Branded: How Mental Disorder Labels Alter Task Performance in Perception and Reality
Extensive evidence demonstrates how mental illness symptomatology can inhibit perceptions of and actual performance on important tasks. However, receiving treatment from the medical establishment for such symptomatology requires diagnosis, whereby the patient becomes labeled and subject to the stereotypes connected to that label. Mental illness labeling is associated with a variety of negative outcomes including inhibited access to unemployment, housing, health insurance, and marriage and parenthood opportunities and can disrupt interpersonal relationships. However, the repercussions of mental illness labeling for one area of life have remained largely overlooked; that area is task performance. Adults spend a substantial portion of their lives at work engaged in group-based or individual level tasks. This dissertation explores external perceptions of mental illness in task groups and the role of self-internalization of stereotypes about mental illness in individual task performance through two experimental studies.

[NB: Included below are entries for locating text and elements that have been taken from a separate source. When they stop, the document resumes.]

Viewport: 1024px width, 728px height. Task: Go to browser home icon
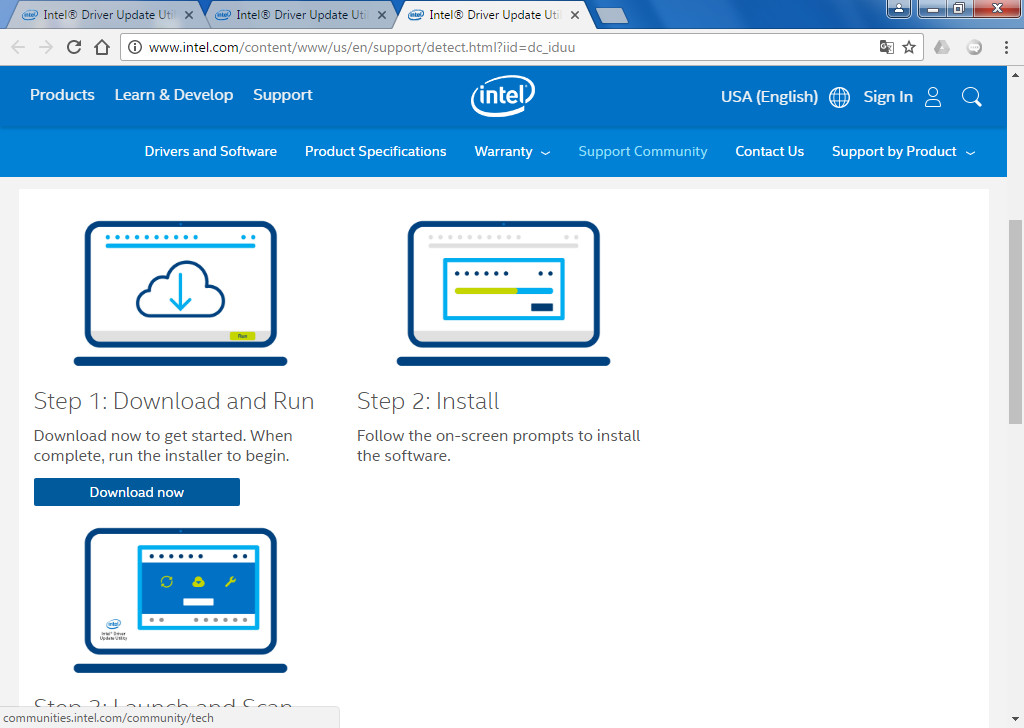[x=102, y=47]
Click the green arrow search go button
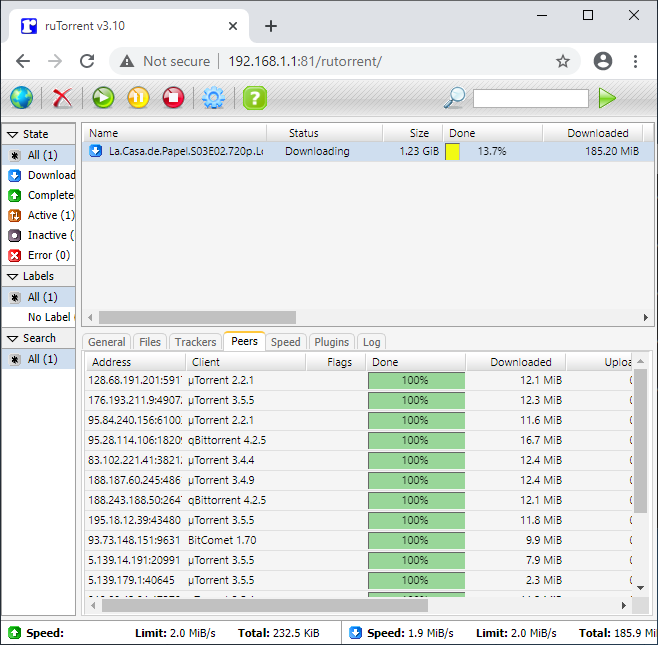The image size is (658, 645). tap(607, 98)
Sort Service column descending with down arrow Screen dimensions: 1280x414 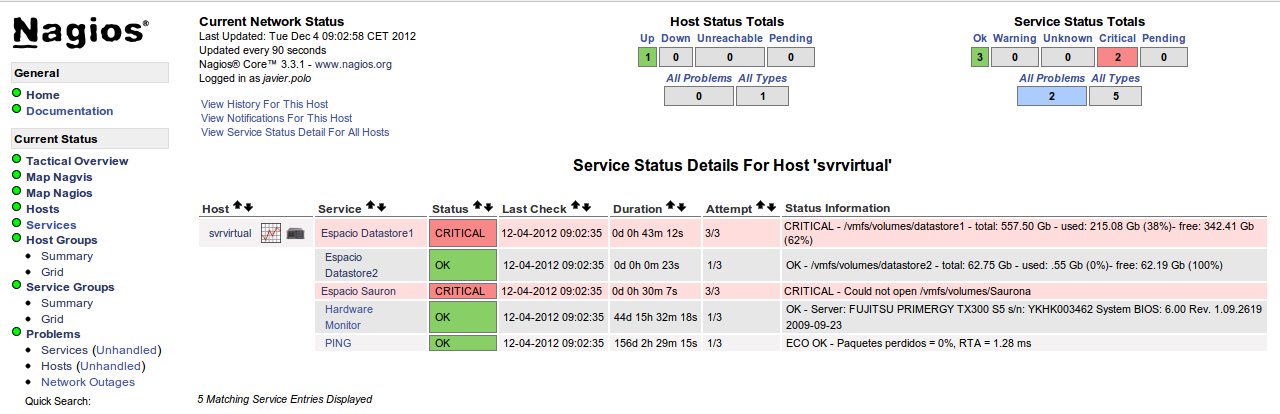(382, 207)
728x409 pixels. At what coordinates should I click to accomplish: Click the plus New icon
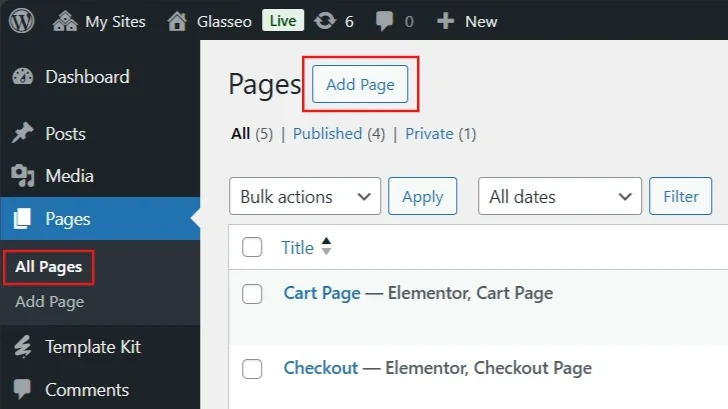(x=446, y=21)
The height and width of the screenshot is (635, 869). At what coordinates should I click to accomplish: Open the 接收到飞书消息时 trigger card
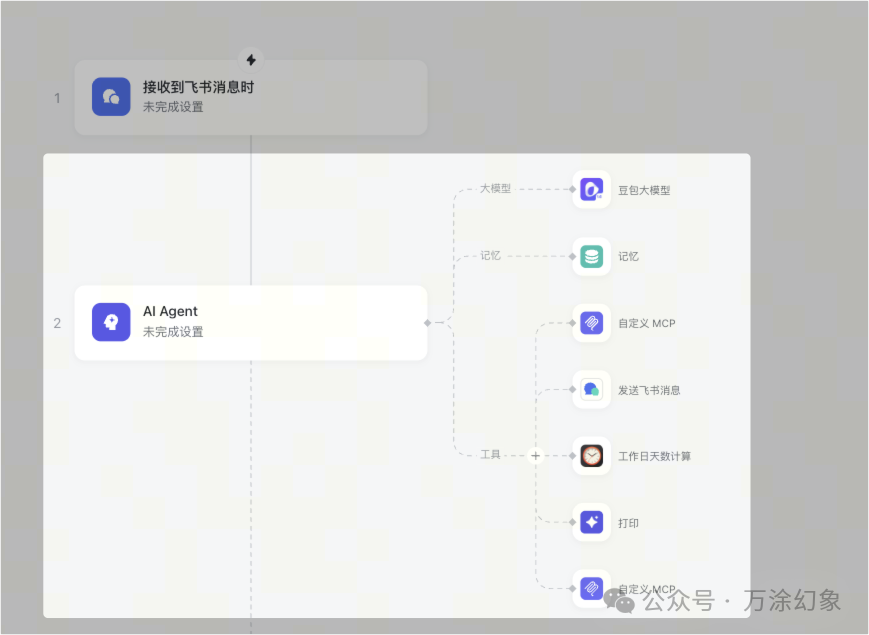[x=250, y=96]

Previous research has revealed that, on average, task partners with a mental illness are stigmatized and subject to diminished status when they are identified to participants as having been hospitalized for general psychological problems for an extended period of time. Study 1 of this dissertation explores the stigma- and status-based attributions triggered by engaging with a partner in a mutual task who is identified as having a specific mental illness label: none, Generalized Anxiety Disorder (GAD), Major Depressive Disorder (MDD), Attention-Deficit/Hyperactivity Disorder (ADHD), or schizophrenia.

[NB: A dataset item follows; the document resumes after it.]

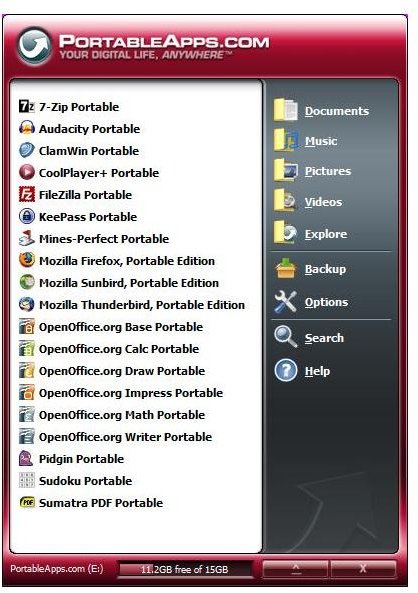Open the Documents folder

tap(321, 110)
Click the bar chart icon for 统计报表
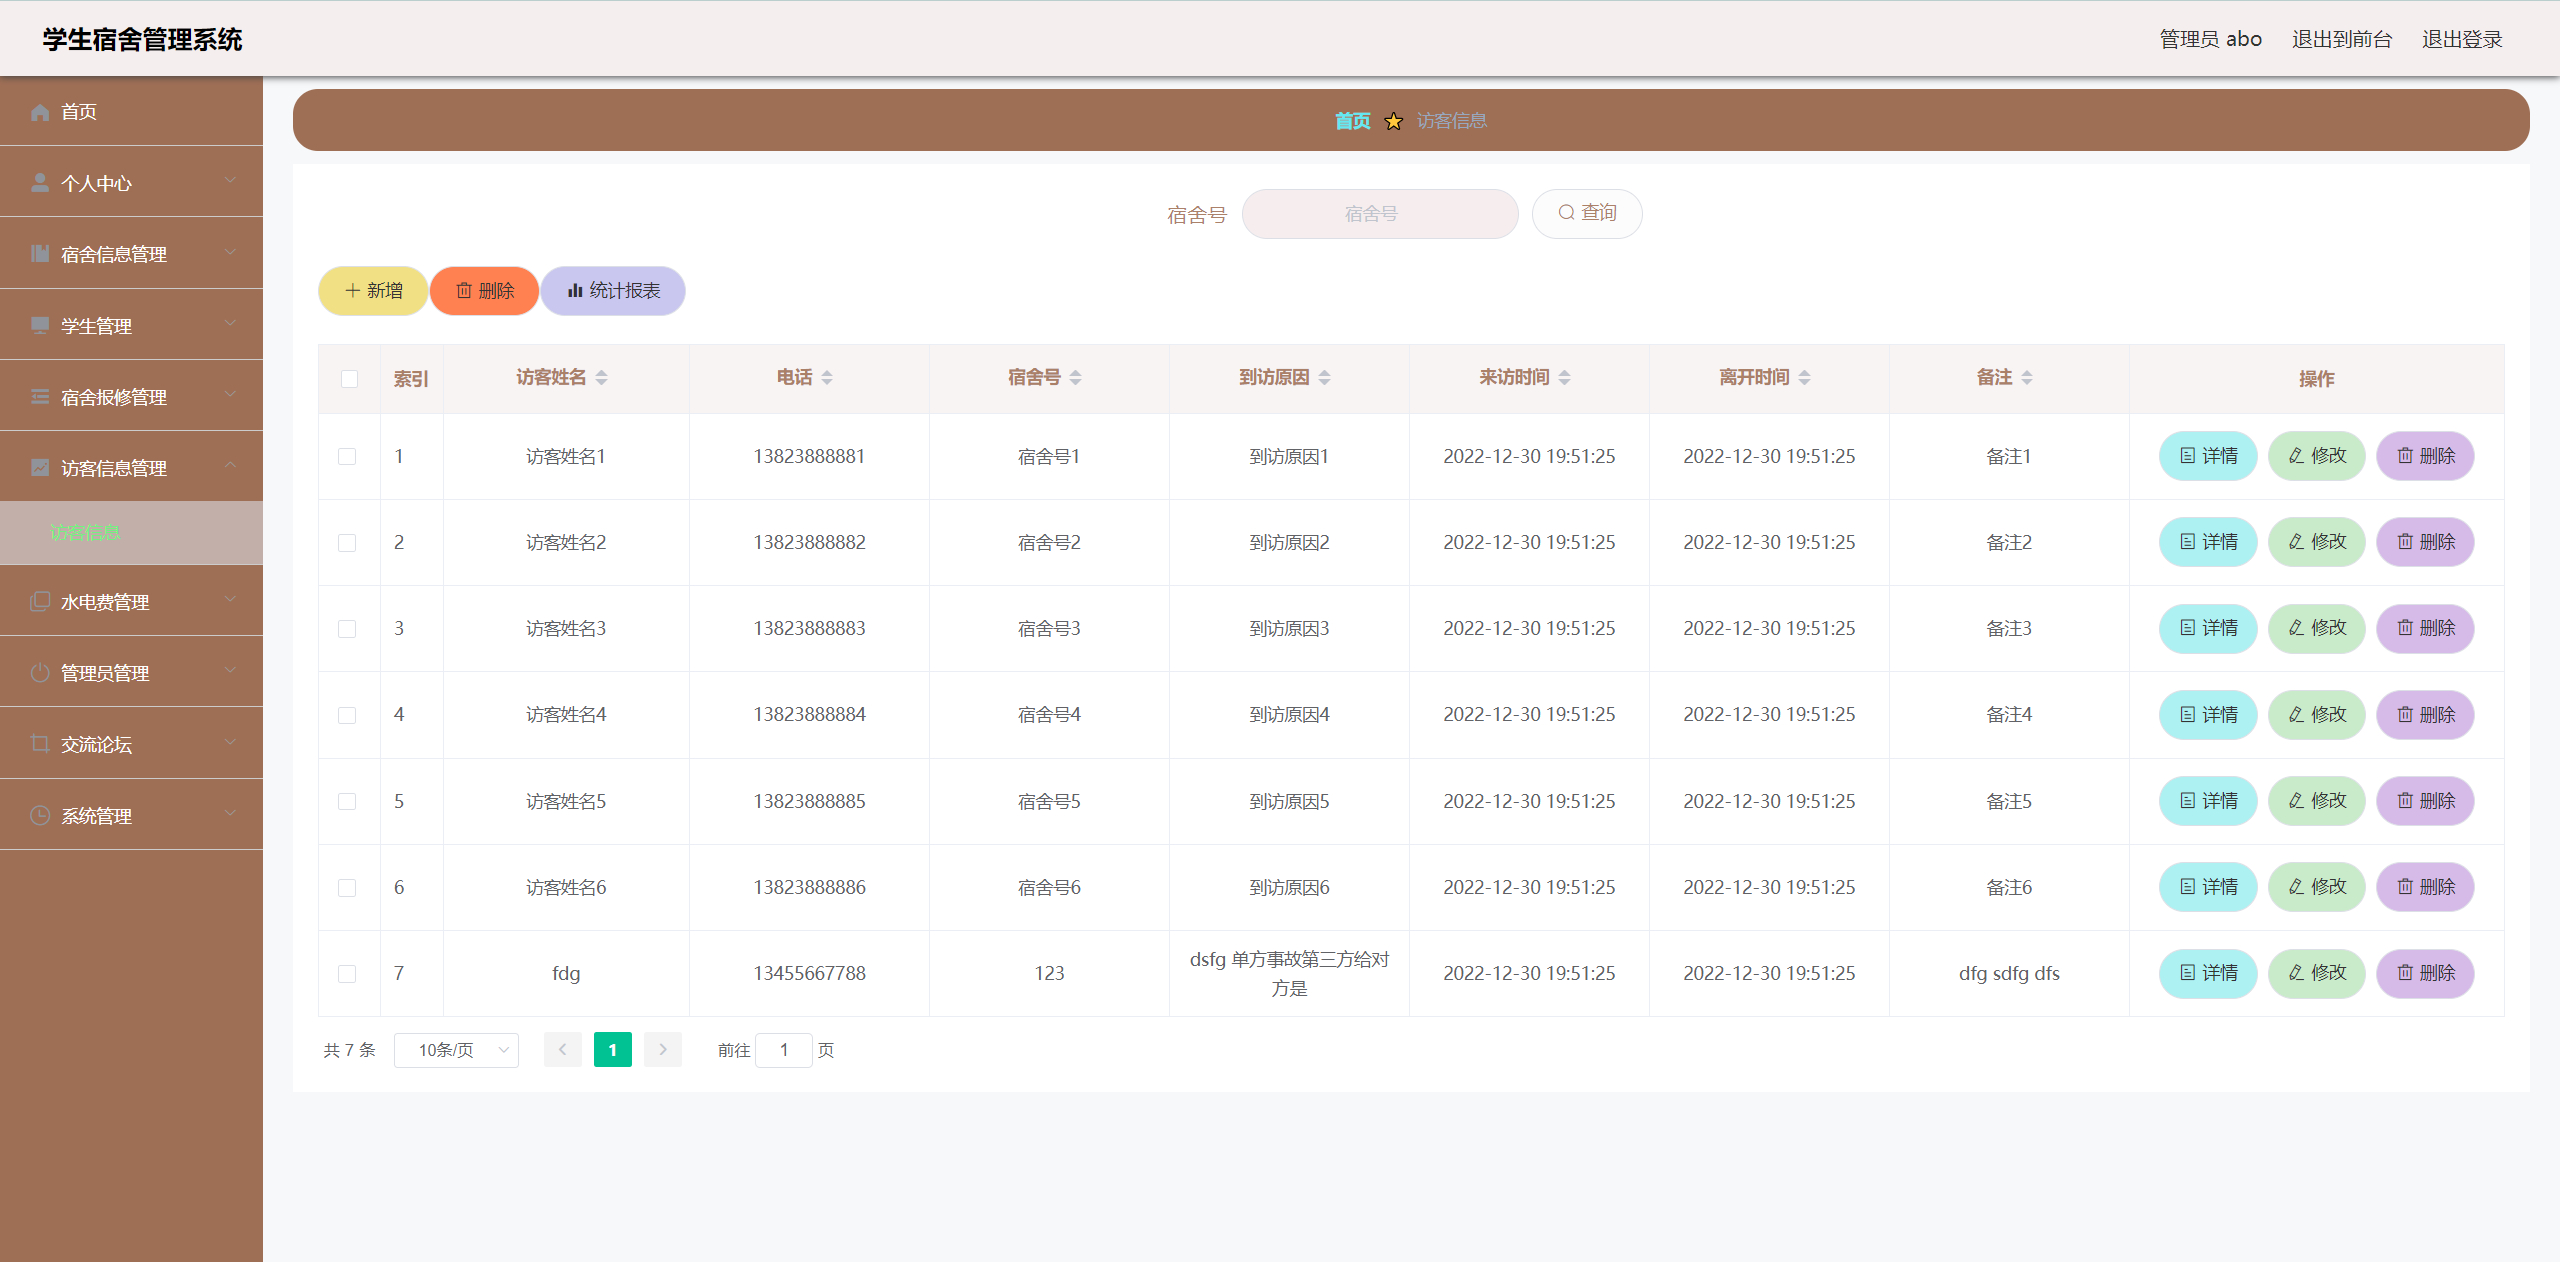 pyautogui.click(x=575, y=291)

Additionally, research has revealed that members of a group about which negative stereotypes exist may face a situational threat in a domain relevant task--stereotype threat. Race, gender, social class, age, and a variety of other sociodemographic attributes can trigger stereotype threat. However, little research has considered the potential for stereotype threat to emerge on the basis of mental illness labeling. Study 2 of this dissertation focusing on individual-level performance, exploring the potential for ADHD to trigger stereotype threat in test-taking situations.
Results from Study 1 suggest that the specific mental illness labels studied, presented devoid of symptomatology severity, do not trigger stigmatized attributions but may trigger some negative status attributions in the case of a task relevant diagnosis. (ADHD). Study 2 suggests that a task relevant diagnosis may also trigger stereotype threat in a test-taking situation, negatively impacting performance. Taken together, the results indicate that task relevance of one's mental illness label may be a driving factor in negative external and internal perceptions of mental illness.